I try and turn over but I get stuck in Jacob's grip, his head buried in my neck. Slight snores coming from him.  I sigh and giggle a bit thinking about last night, Am I crazy? I think to myself as I wiggle my way out of Jacob's arms. I see clothes laid all over the floor, I grab the black t-shirt that I had thought was mine but when I put it on me, I realized that it must of been his....I kept it on anyways.

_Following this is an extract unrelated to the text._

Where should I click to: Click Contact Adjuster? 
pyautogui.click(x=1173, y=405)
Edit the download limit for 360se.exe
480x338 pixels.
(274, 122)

I put my hair up in a loose bun and cleaned up the room a bit, as I bent over to pick up some of the clothes I felt a hand squeeze my ass. "What are you doing?" I hear his raspy, sleepy voice behind me as I pick up my clothes and stood back up, I turned over to him "Picking up" I say as I walk past him. "Is that my shirt?" Jacob asks..."Why yes it is, it's pretty comfy too" I tell him, placing some of my belongings back in my duffle bag. "Don't you have work?" Jacob asks me, laying back in bed and turning on the t.v "I called in...I do however work at 5:30 at my second job so if you want to do something here...we can?" I suggest, Jacob's eyes glances over to my direction and his face lights up "Of course! but first I just wanna lay in bed and cuddle for a little longer" He says and pats the bed signaling me to come over.  I make my way over to the bed and nestle into his arms, my face buried in his chest...."you make me happy" Jacob says and he plays with my hair. 

My body felt warm and I felt safe and then he spoke again, " I don't think you understand how happy I am. It's different with you, you're an authentic person that's so hard to read...I think that's why I'm so drawn to you" Jacob says as I kiss down his neck. "Stoopp itttt" Jacob protests jokingly. "You're making something that is apart of me go a little frantic and I don't know if you know but I am TIREDDDD" He says as he pins me to the bed, I then feel his hands dig into my sides. He's tickling me. Shit I really need to pee Is what came to my mind, I start laughing hysterically as I squirm underneath him, "Oh someone's ticklish" Jacob laughs as he tickles me more, I'm laughing so hard I can't breathe, as I keep squirming I finally see him stop and watch as his eyes close in pain. "You kicked me in the balls" He says...his breath shortens "You little shit" He giggles and whines in pain, as soon as I started to catch my breath again, giggles escaped from my mouth "Well that's what you get for tickling me" I smirk and hop off the bed and make my way over the bathroom. "By the way, I'm hungry" I tell him and he just shakes his head, "When do you not eat?" he says "no such thing" I say back and close the bathroom door behind me. 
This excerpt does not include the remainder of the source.